## Task to complete
I'd like the number of lines in the material below that include the word "Autotrader", written with no other text.

## Supplied material
• • •

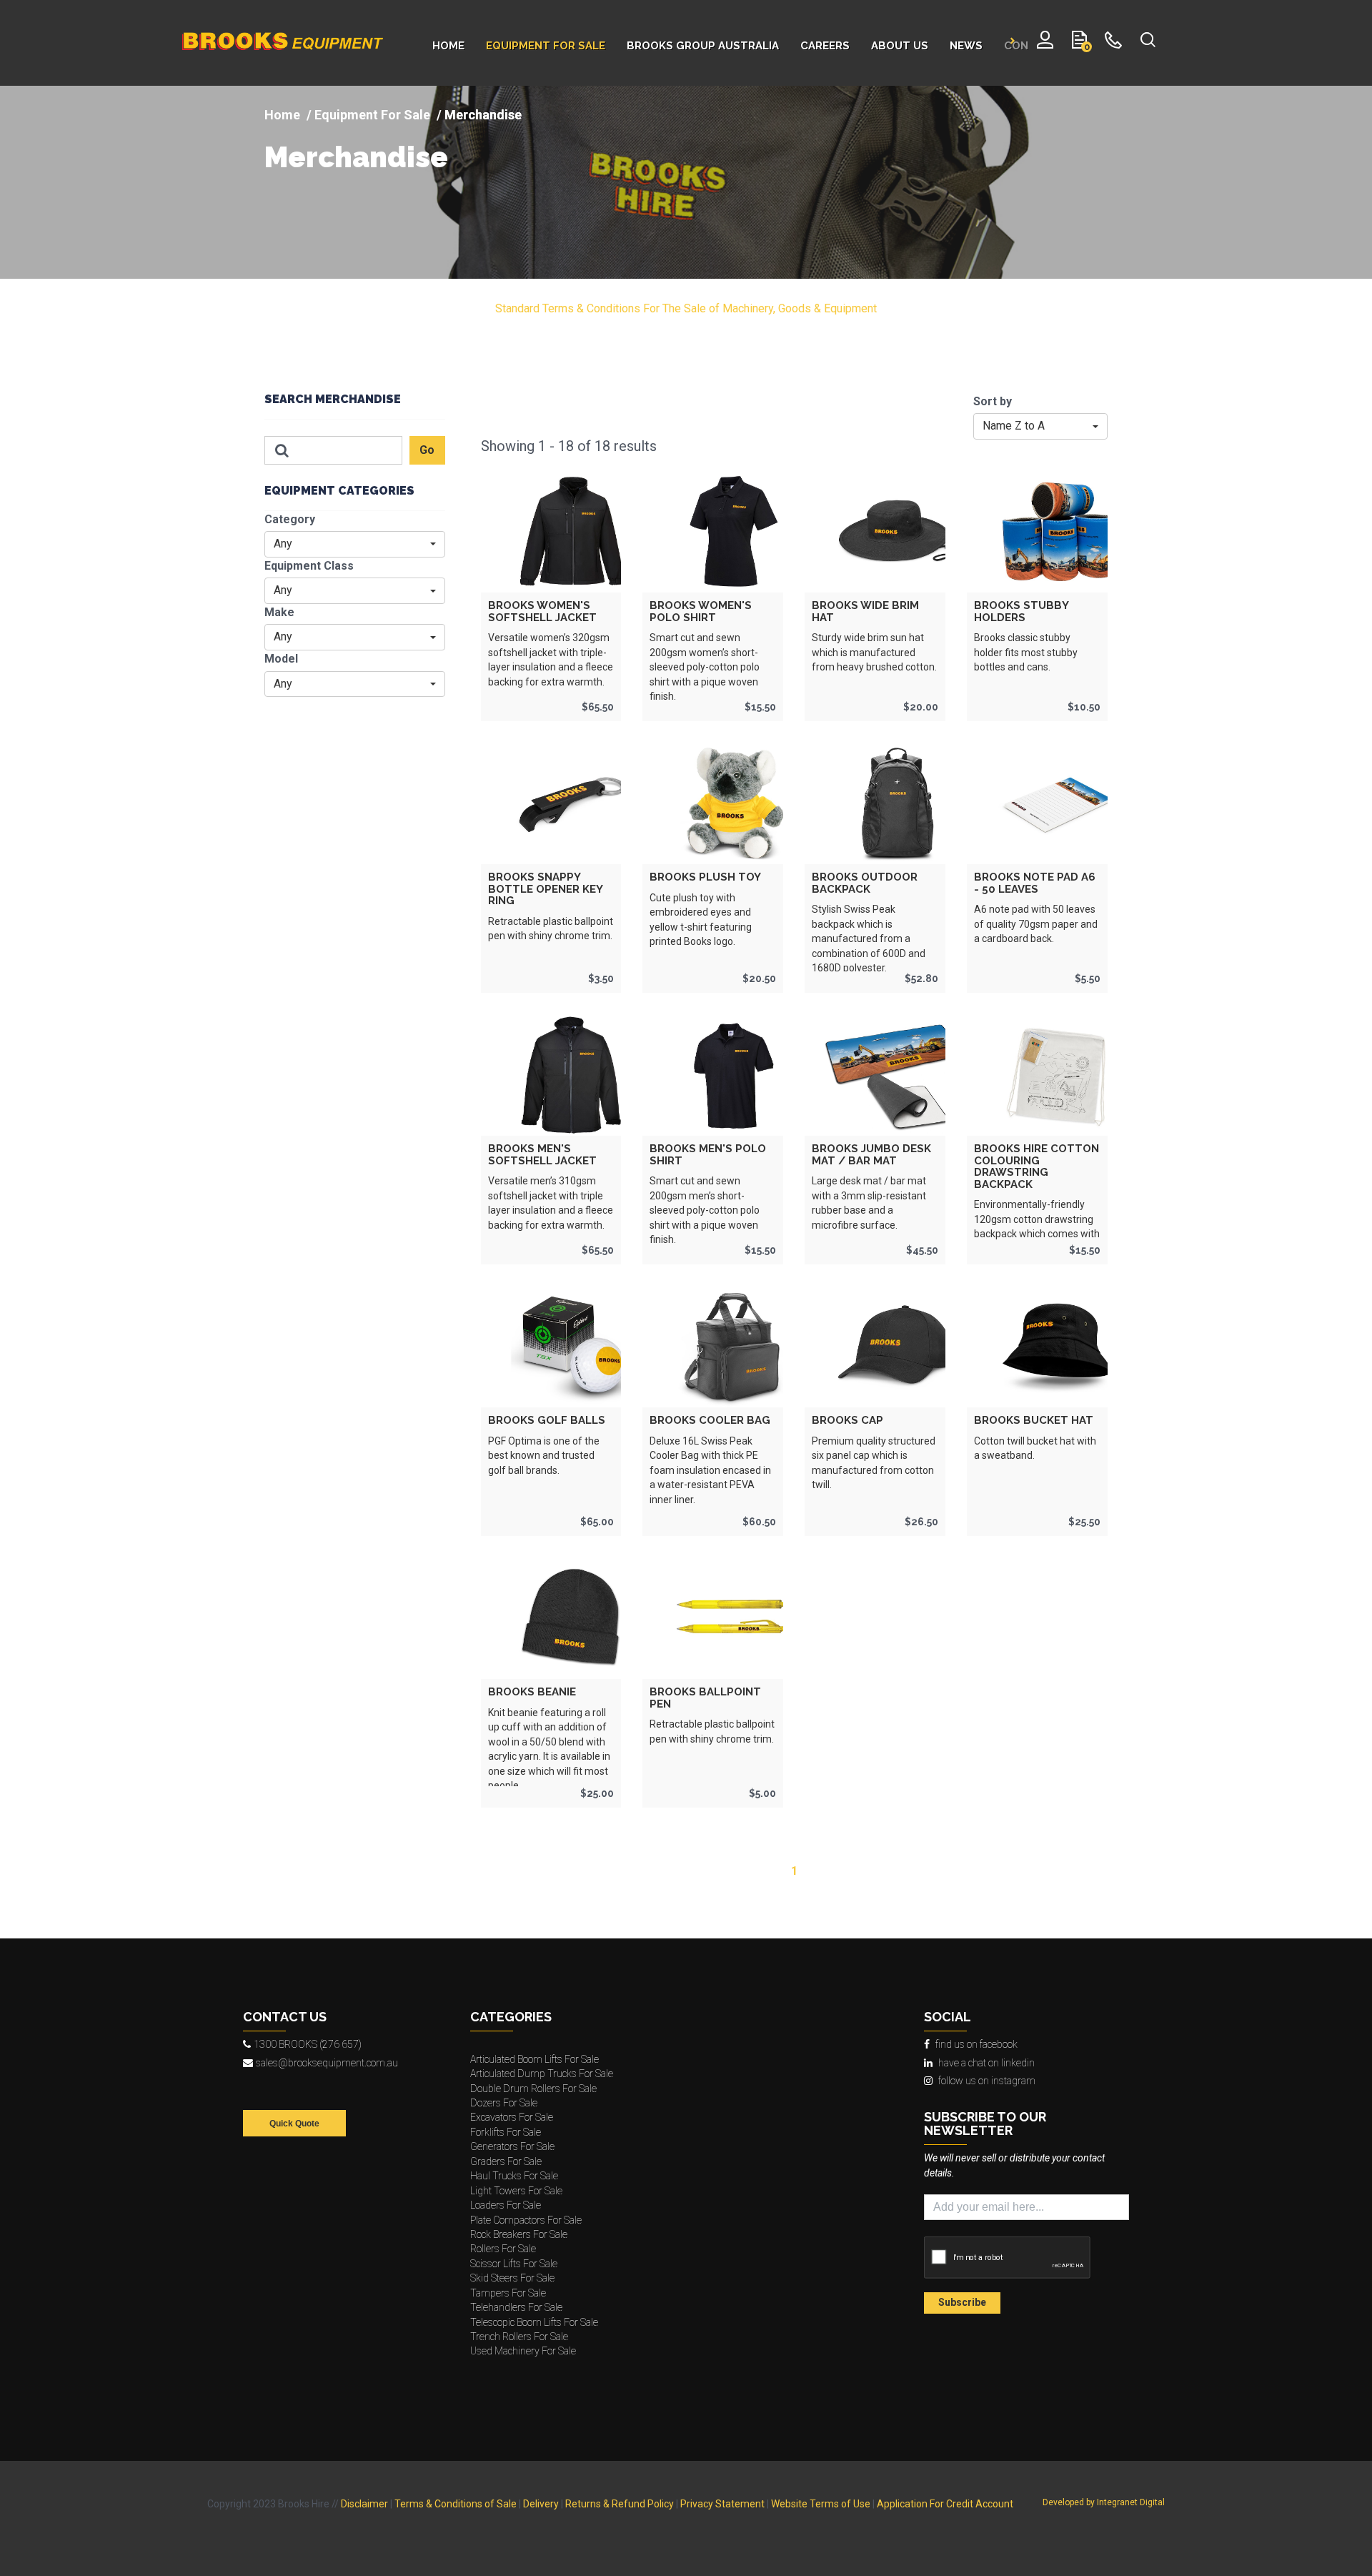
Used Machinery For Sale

• • •

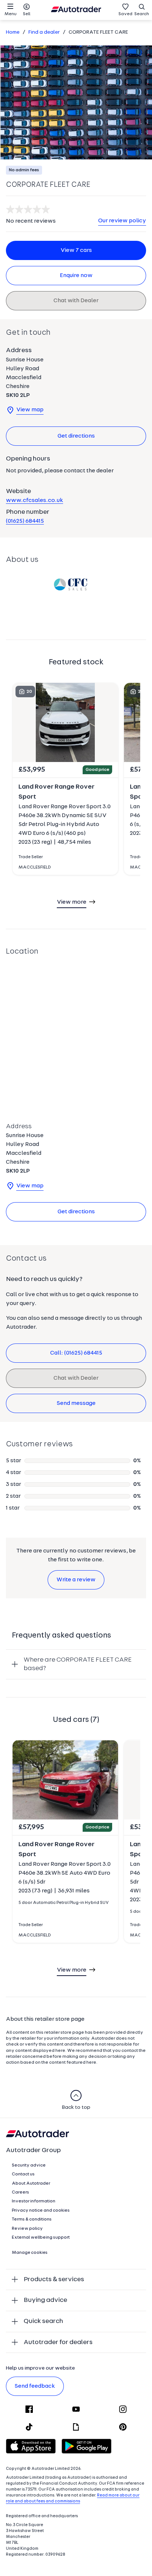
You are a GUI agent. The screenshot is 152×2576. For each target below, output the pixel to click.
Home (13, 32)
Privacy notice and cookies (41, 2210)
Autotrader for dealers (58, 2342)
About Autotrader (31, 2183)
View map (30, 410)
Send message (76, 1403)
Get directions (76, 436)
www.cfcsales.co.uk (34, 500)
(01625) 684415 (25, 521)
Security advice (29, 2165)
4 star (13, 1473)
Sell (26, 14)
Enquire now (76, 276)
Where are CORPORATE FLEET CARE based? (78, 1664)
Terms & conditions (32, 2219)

• • •

## Exercise response
2